* ASSIGNED TASK 1
Using the note on rereading the Boudica and The Beast draft, answer these:
(a) How many pages long were the 17 drafted chapters that Word read aloud?
(b) Around which besieged city were the teaser short stories written to build the world?
(c) How did The Butcher's wife and son die?
* ASSIGNED TASK 2
Pick up the note on rereading the Boudica and The Beast draft after its last sentence and continue it in the same voice.

* SELECTED EXTRACT
####################

I had Word read me the first 17 drafted chapters (183 pages) of my incomplete Boudica and The Beast story. It took a long time to read, so that originally intended short story is demonstrating itself a novel in the making, especially as it might be only half drafted.
The rereading was necessary as I had taken a break from writing to draft teaser short stories to world build especially around the besieged city of Pilgerruh. This allowed me to develop other characters like the city’s rebel leader & the assassin who will wound The Butcher, describe conditions within the city, and demonstrate the impact on rebel soldiers.
After being away from the main characters for a while, I found that I liked the way I developed the characters.
Boudica is the heroine of the story; we meet her as a rebel soldier nearly dead on the battlefield from a head wound.
Pregnant Olga is her mentor & voice of reason as Boudica adapts to her new life; I like Olga as she is a competent female character.
Meanwhile, The Butcher so far has been a terrible bloody and abusive beast, who also healed Boudica’s wounds and still grieves the death of his wife & son in a terrorist car bomb at the start of the civil war.

####################

Stored data:
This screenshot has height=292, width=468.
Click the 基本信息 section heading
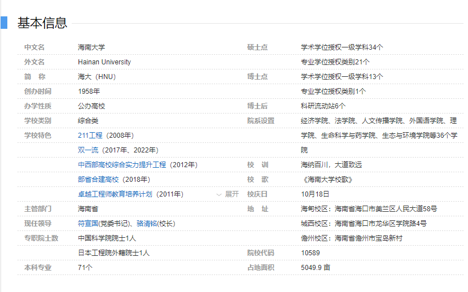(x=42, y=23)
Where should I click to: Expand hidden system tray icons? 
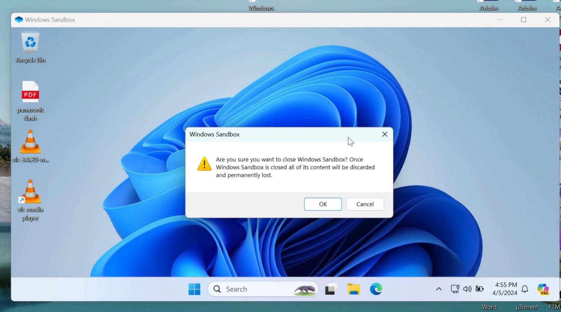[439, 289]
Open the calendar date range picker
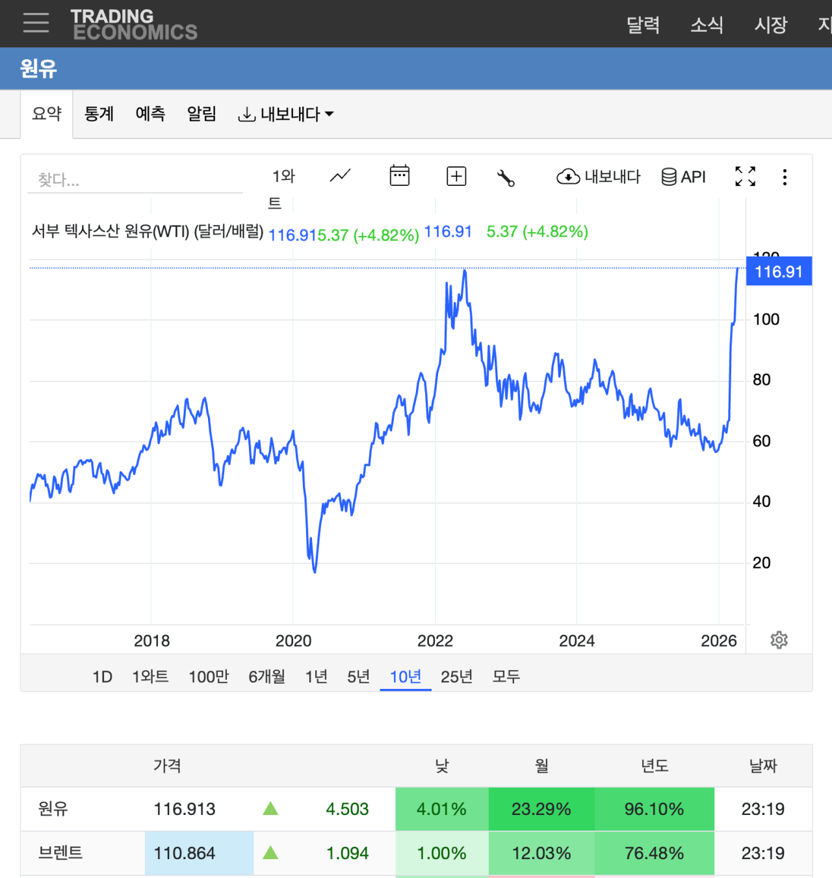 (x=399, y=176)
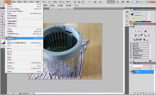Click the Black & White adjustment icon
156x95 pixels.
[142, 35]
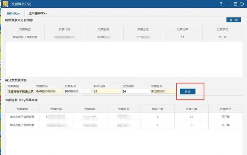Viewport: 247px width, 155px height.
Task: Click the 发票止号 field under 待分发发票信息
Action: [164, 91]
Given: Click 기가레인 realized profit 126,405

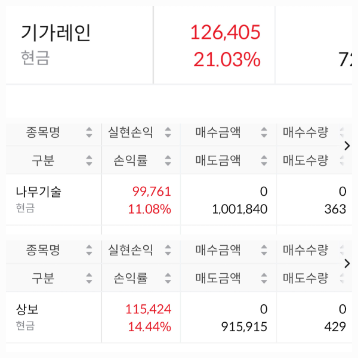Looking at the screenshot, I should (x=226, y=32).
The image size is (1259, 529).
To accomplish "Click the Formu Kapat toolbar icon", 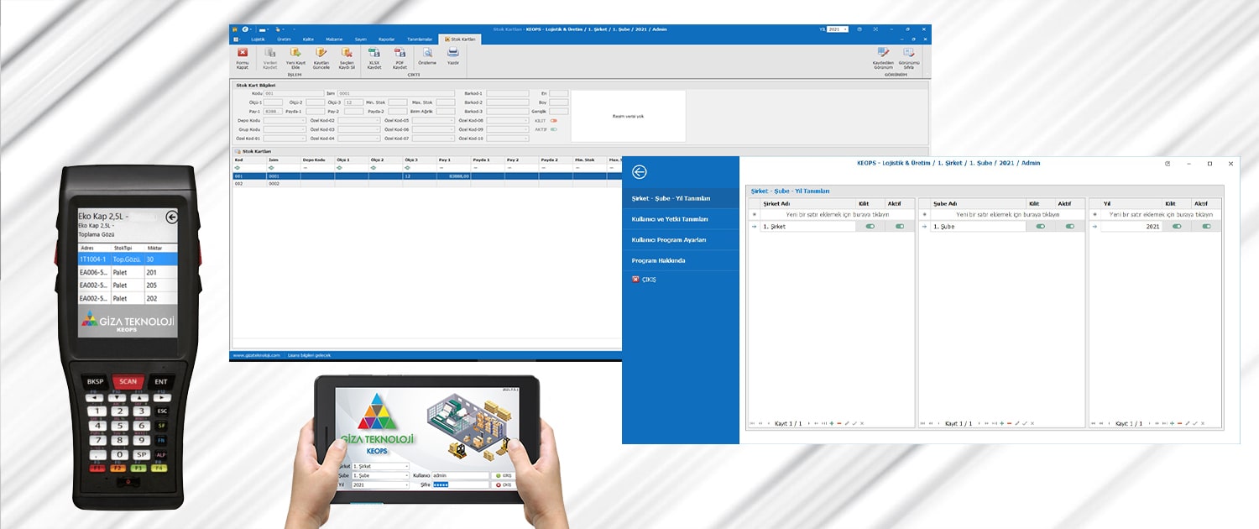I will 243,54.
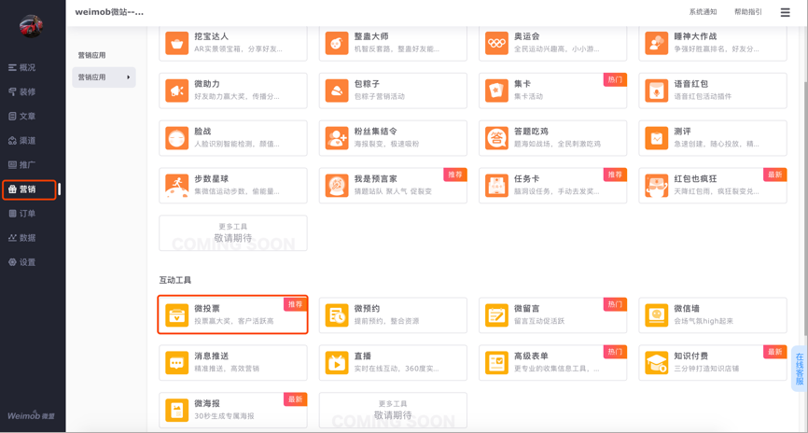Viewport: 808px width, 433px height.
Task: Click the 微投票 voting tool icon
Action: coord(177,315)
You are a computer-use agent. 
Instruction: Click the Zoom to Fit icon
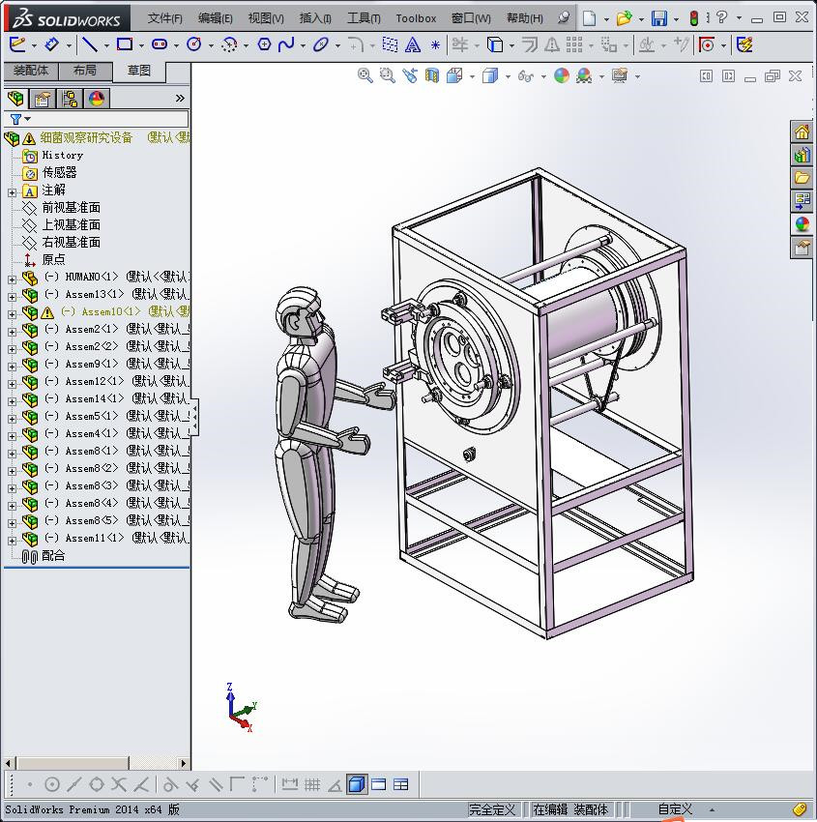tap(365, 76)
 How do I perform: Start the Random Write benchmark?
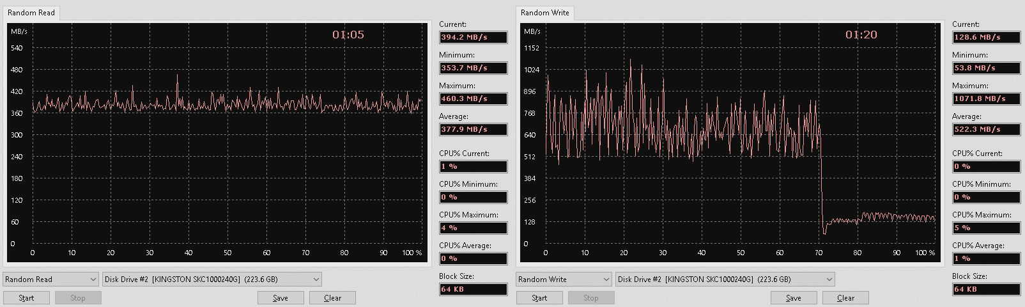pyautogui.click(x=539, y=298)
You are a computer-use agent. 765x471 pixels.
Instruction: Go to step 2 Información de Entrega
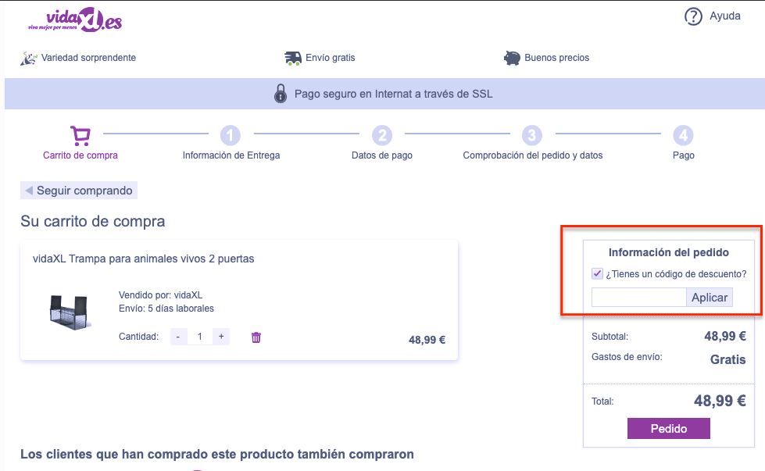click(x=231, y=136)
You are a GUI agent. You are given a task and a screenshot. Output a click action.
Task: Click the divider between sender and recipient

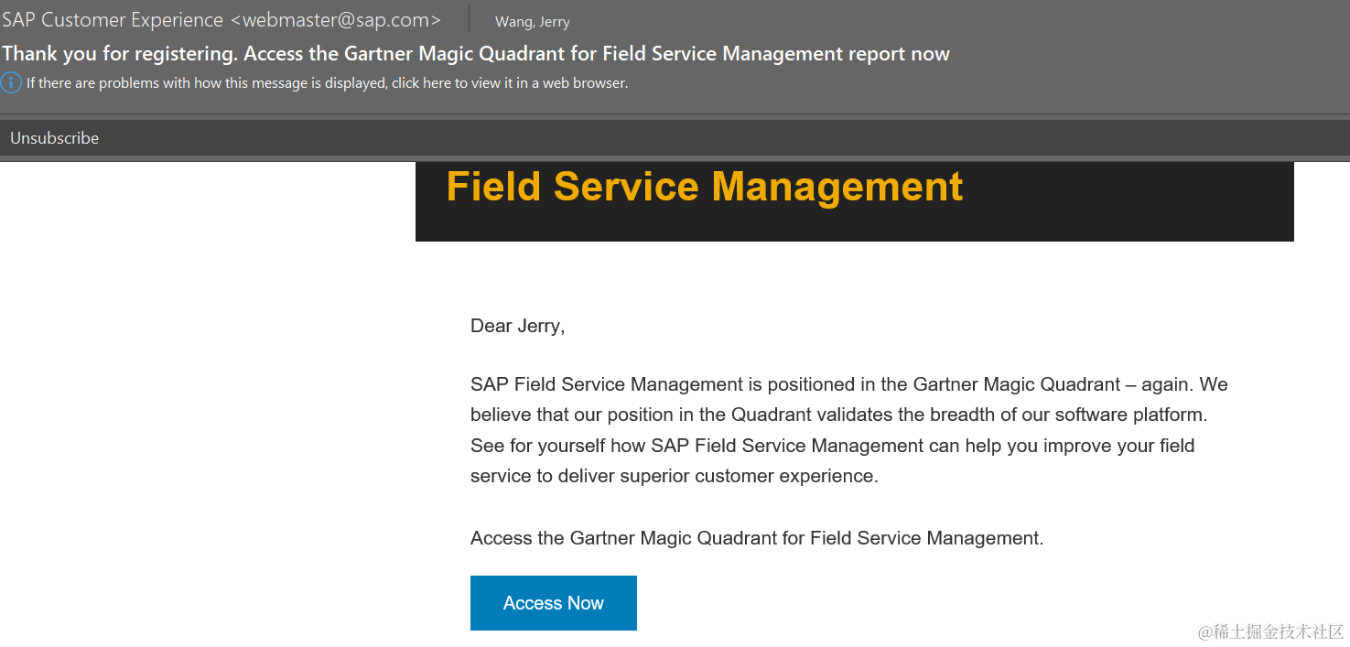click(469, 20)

####################

* EXPECTED OUTPUT 1
(a) 183 pages.
(b) Pilgerruh.
(c) They died in a terrorist car bomb at the start of the civil war.

* EXPECTED OUTPUT 2
One of those drafted teaser stories became the novel’s first chapter with The Butcher finding an unconscious Boudica receiving first aid on a recent battlefield. The female medic acts as a stand in for the voice of the reader. As the story world is introduced, the medic emotes & says how terrible & cruel everything is. However, she also recognized her enemy’s pain and the empathy that The Butcher has for the young soldier (Boudica) he had injured in the earlier battle. As The Butcher took the rebel medic prisoner & gave her as a gift to his lead army doctor, she reappears later in the novel a couple times when The Butcher is injured in battle & requires medical treatment.
Note to self: I was pondering Boudica’s given name before The Butcher renamed her. Perhaps Antigone, from Sophocles’ plays, as the war has made The Butcher the living dead, and he spends a good part of the story so far half blind from a head wound. This would be revealed in the book she selects to read (Sophocles’ Oedipal trilogy) when Olga is training her and in a flashback chapter with her parents dramatizing the ideas that lead to the civil war.